-------- Gekozen fragment --------

Artikel 9:27

1. De ombudsman beoordeelt of het bestuursorgaan zich in de door hem onderzochte aangelegenheid al dan niet behoorlijk heeft gedragen.
2. Indien ten aanzien van de gedraging waarop het onderzoek van de ombudsman betrekking heeft door een rechterlijke instantie uitspraak is gedaan, neemt de ombudsman de rechtsgronden in acht waarop die uitspraak steunt of mede steunt.
3. De ombudsman kan naar aanleiding van het door hem verrichte onderzoek aan het bestuursorgaan aanbevelingen doen.

 

Dit artikel is met ingang van 15 maart 2005 ingevoerd bij wet van 3 februari 2005 Stb. 71 (wetsvoorstel 28 747)
Voorontwerp 

Artikel 9.2.2.6 (9:26)
1. De ombudsman beoordeelt of het bestuursorgaan zich in de door hem onderzochte aangelegenheid al dan niet behoorlijk heeft gedragen.
2. De ombudsman kan aan het bestuursorgaan aanbevelingen doen.
3. Indien ten aanzien van de gedraging waarop het onderzoek van de ombudsman betrekking heeft door een rechterlijke instantie uitspraak is gedaan, neemt de ombudsman de rechtsgronden in acht waarop die uitspraak steunt of mede steunt.

VvW = Eindtekst

Memorie van toelichting

Het toetsingscriterium van de ombudsman is of het bestuursorgaan zich al dan niet behoorlijk heeft gedragen. Voor de goede orde wijzen wij erop dat dit oordeel geen besluit in de zin van de Awb is. Artikel 9:27 regelt verder de bevoegdheid van een ombudsman om aanbevelingen te doen. De WNokende de term »aanbeveling» niet, maar in de rapporten en jaarverslagen van de Nationale ombudsman wordt hij veelvuldig gebruikt. De klachtinstantie neemt de rechtsgronden waarop een rechterlijke uitspraak over een onderzochte gedraging (mede) steunt, in acht. Daartoe is in het tweede lid een bepaling gelijk aan artikel 26, tweede lid, van de WNo (oud) opgenomen.

--------

Oefeningsdoel: Haal uit de tekst over artikel 9:27 letterlijk een gedeelte. Begin bij de woorden met "Artikel 9.2.2.6 (9:26)" en stop na "kan aan het bestuursorgaan aanbevelingen doen.".

-------- Geëxtraheerd materiaal --------

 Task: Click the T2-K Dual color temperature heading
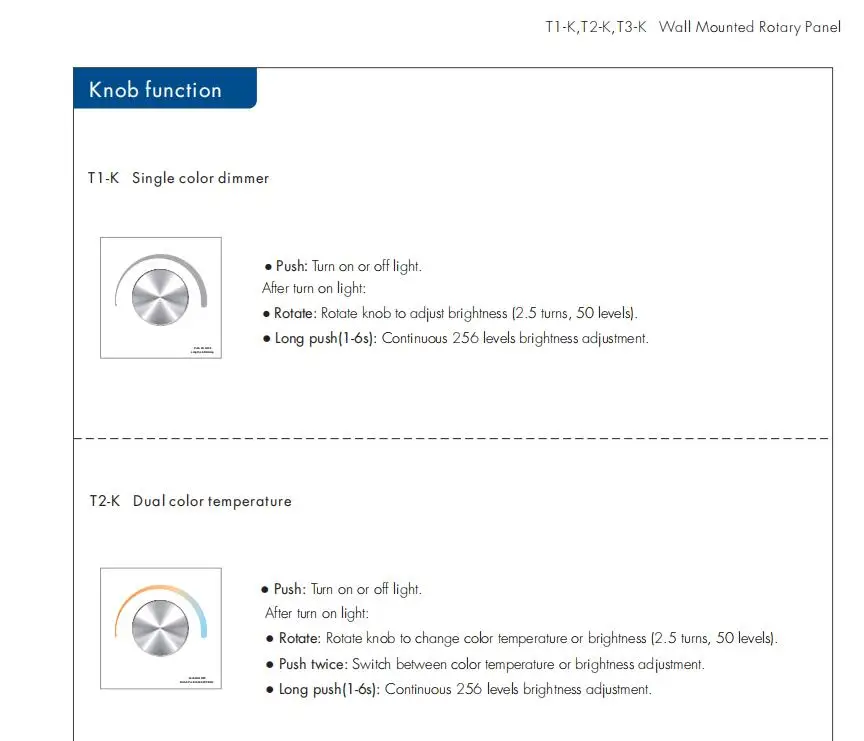(190, 501)
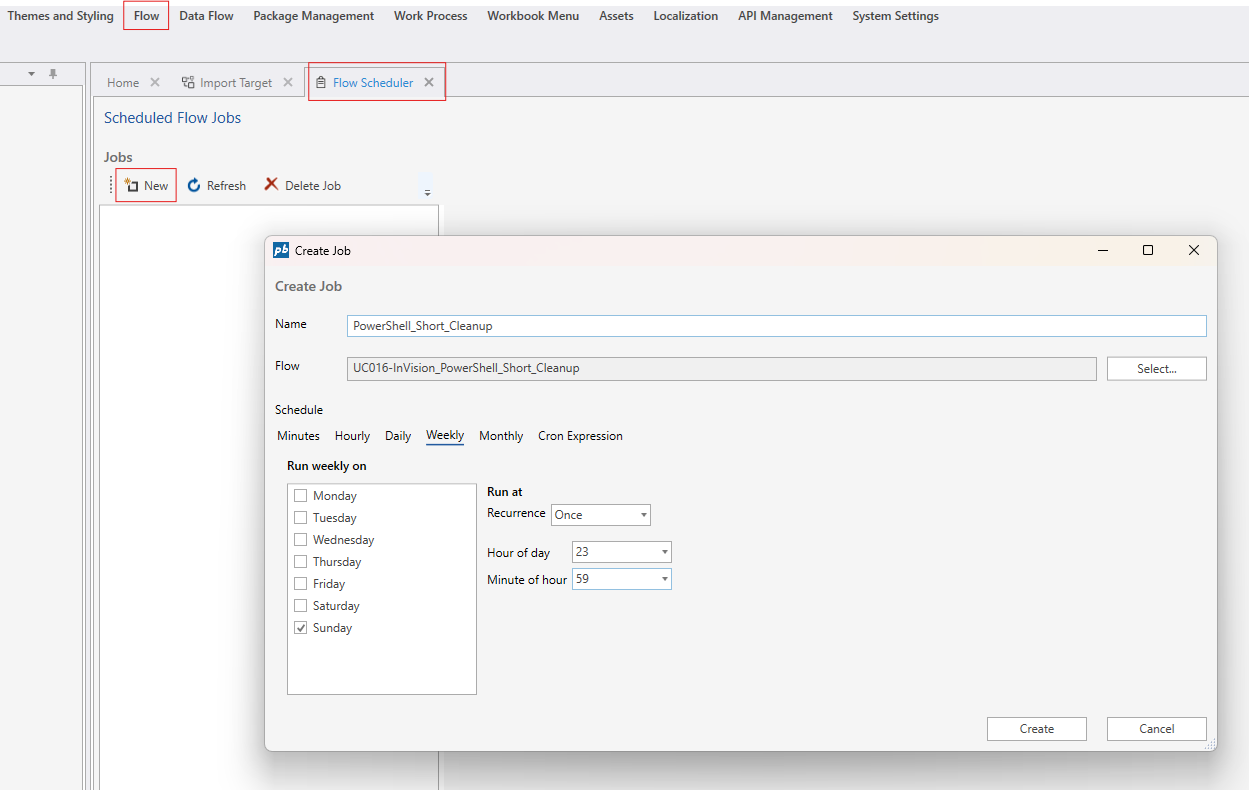Select the Daily schedule tab
The width and height of the screenshot is (1249, 790).
pyautogui.click(x=398, y=436)
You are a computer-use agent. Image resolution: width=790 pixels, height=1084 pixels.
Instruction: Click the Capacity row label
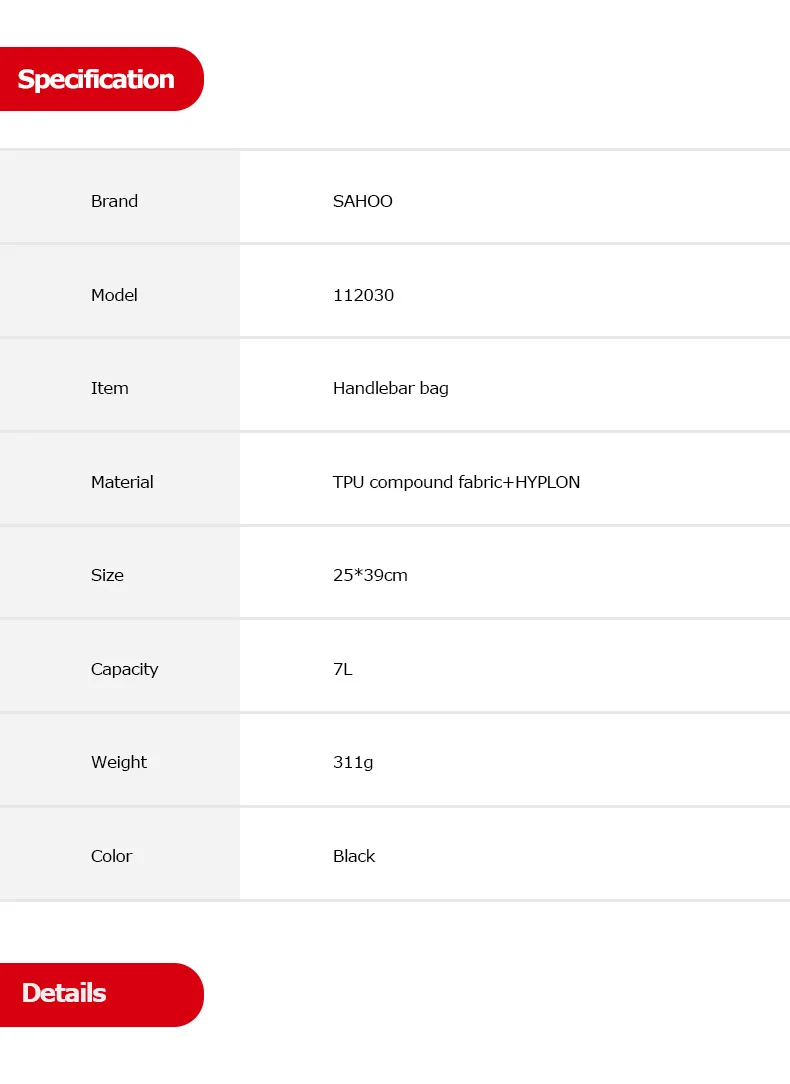tap(124, 669)
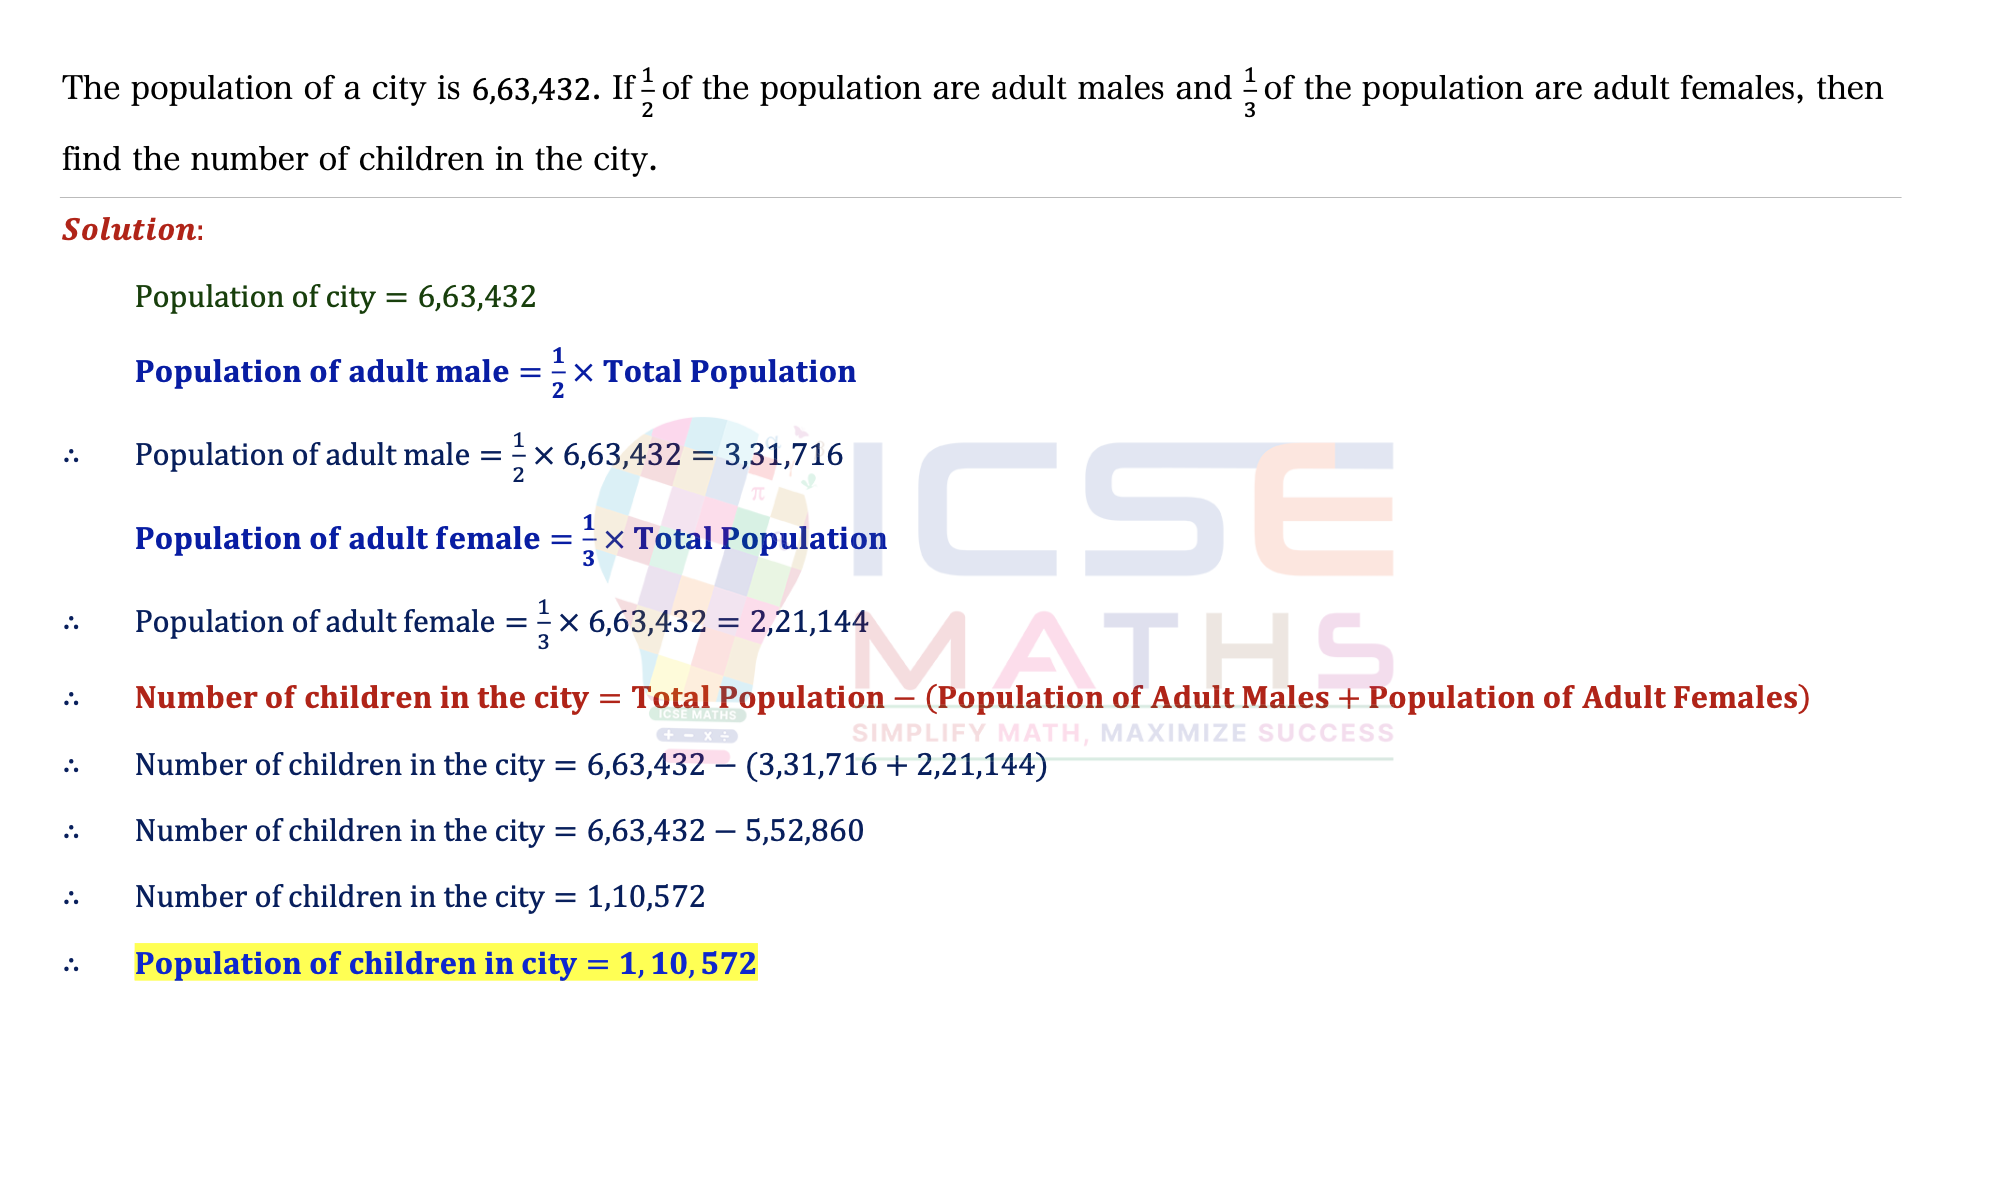Screen dimensions: 1990x1180
Task: Click the result 3,31,716
Action: point(784,456)
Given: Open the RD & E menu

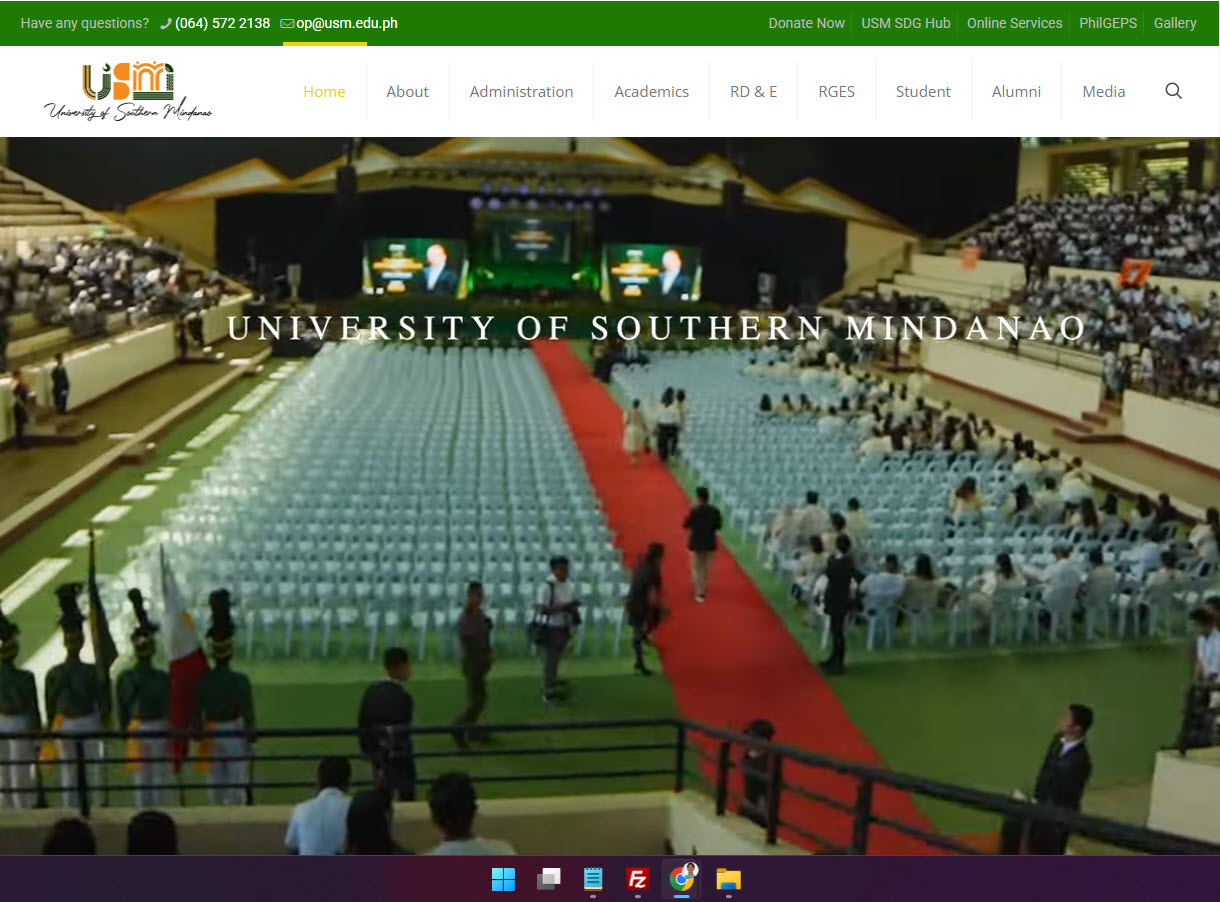Looking at the screenshot, I should 753,91.
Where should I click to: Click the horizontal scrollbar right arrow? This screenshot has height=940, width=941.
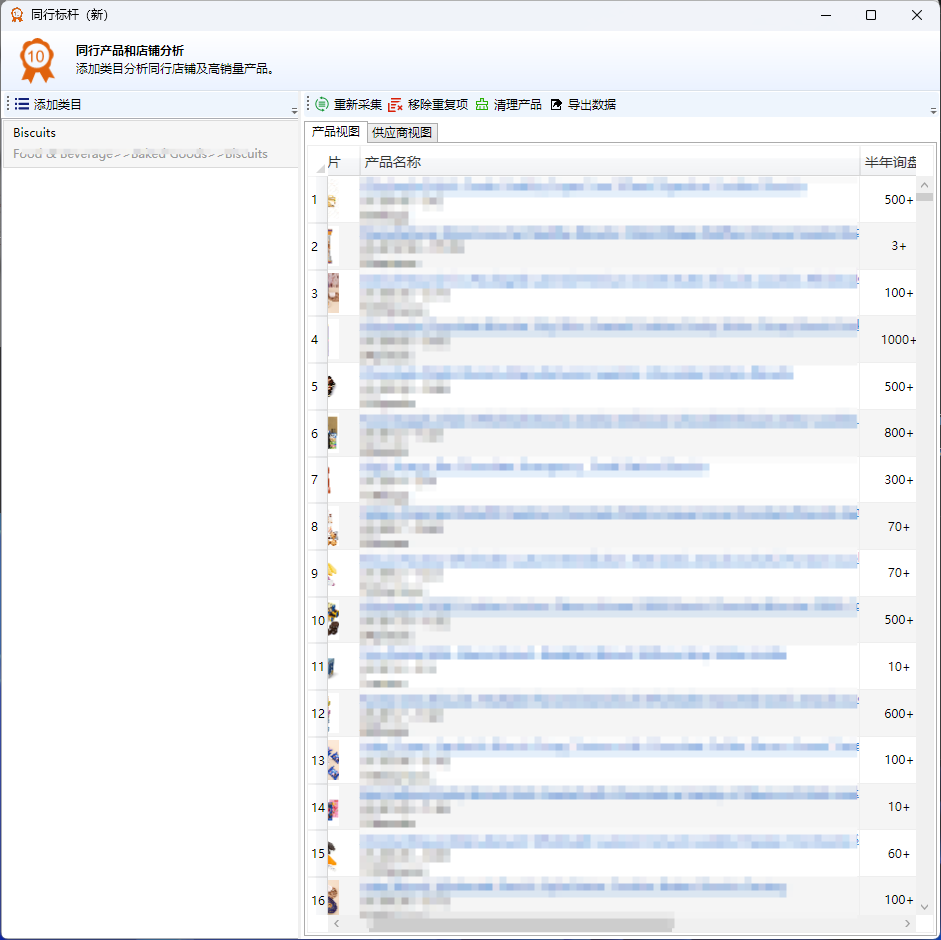[907, 924]
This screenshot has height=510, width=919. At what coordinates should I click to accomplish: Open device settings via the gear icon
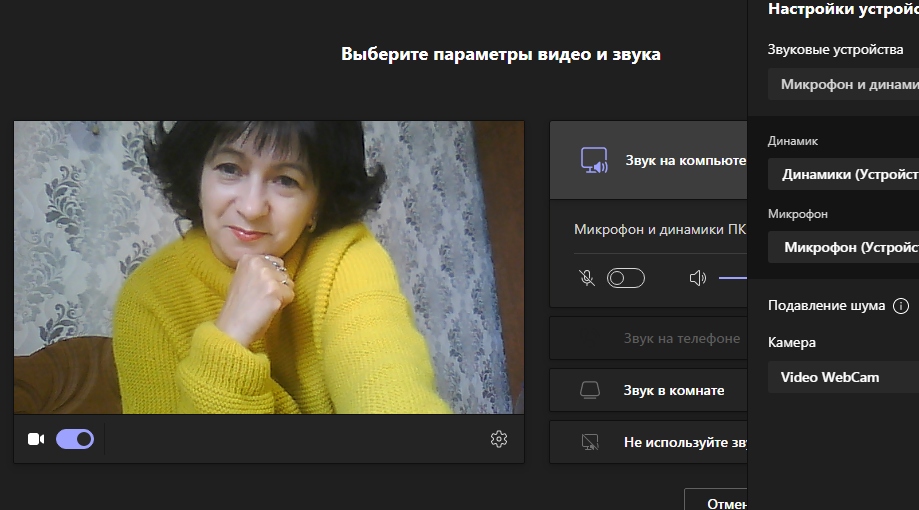(x=499, y=439)
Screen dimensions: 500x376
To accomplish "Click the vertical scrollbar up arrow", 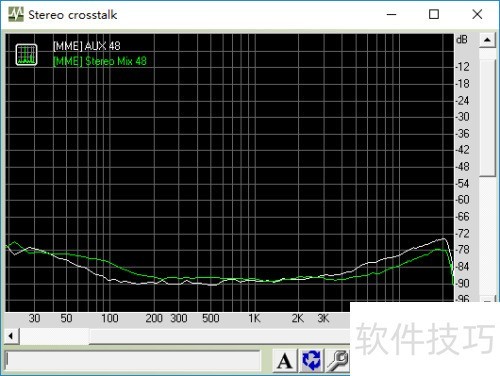I will click(x=487, y=40).
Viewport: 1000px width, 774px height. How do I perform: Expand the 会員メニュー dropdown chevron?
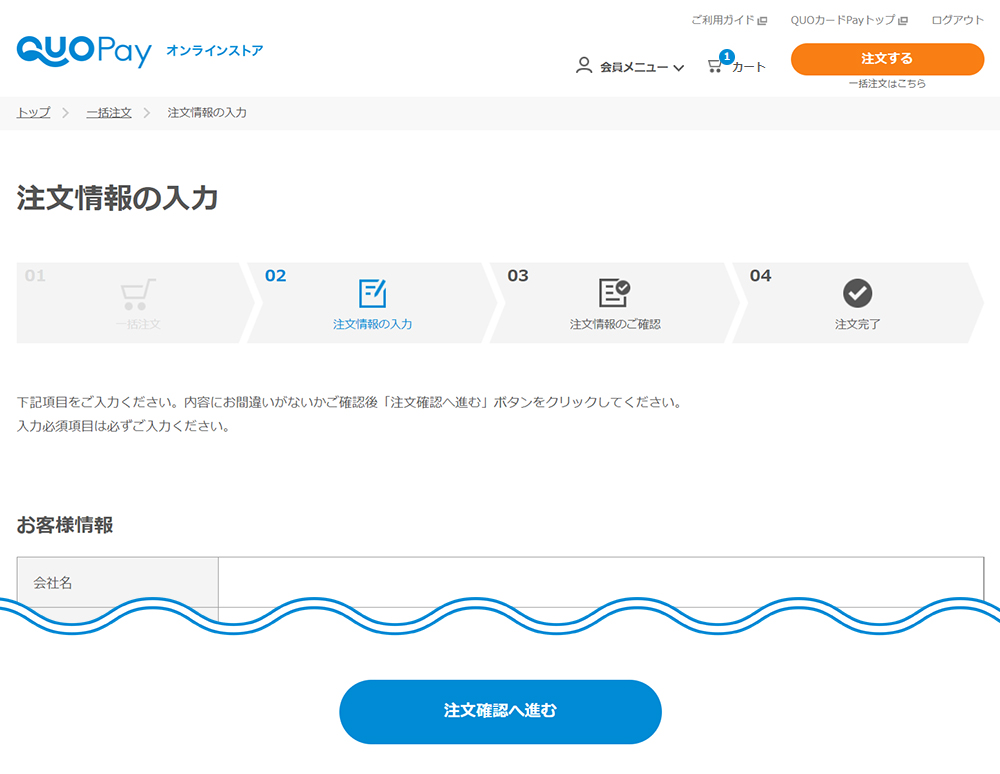(679, 68)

--------

Het antwoord:
Artikel 9.2.2.6 (9:26)
1. De ombudsman beoordeelt of het bestuursorgaan zich in de door hem onderzochte aangelegenheid al dan niet behoorlijk heeft gedragen.
2. De ombudsman kan aan het bestuursorgaan aanbevelingen doen.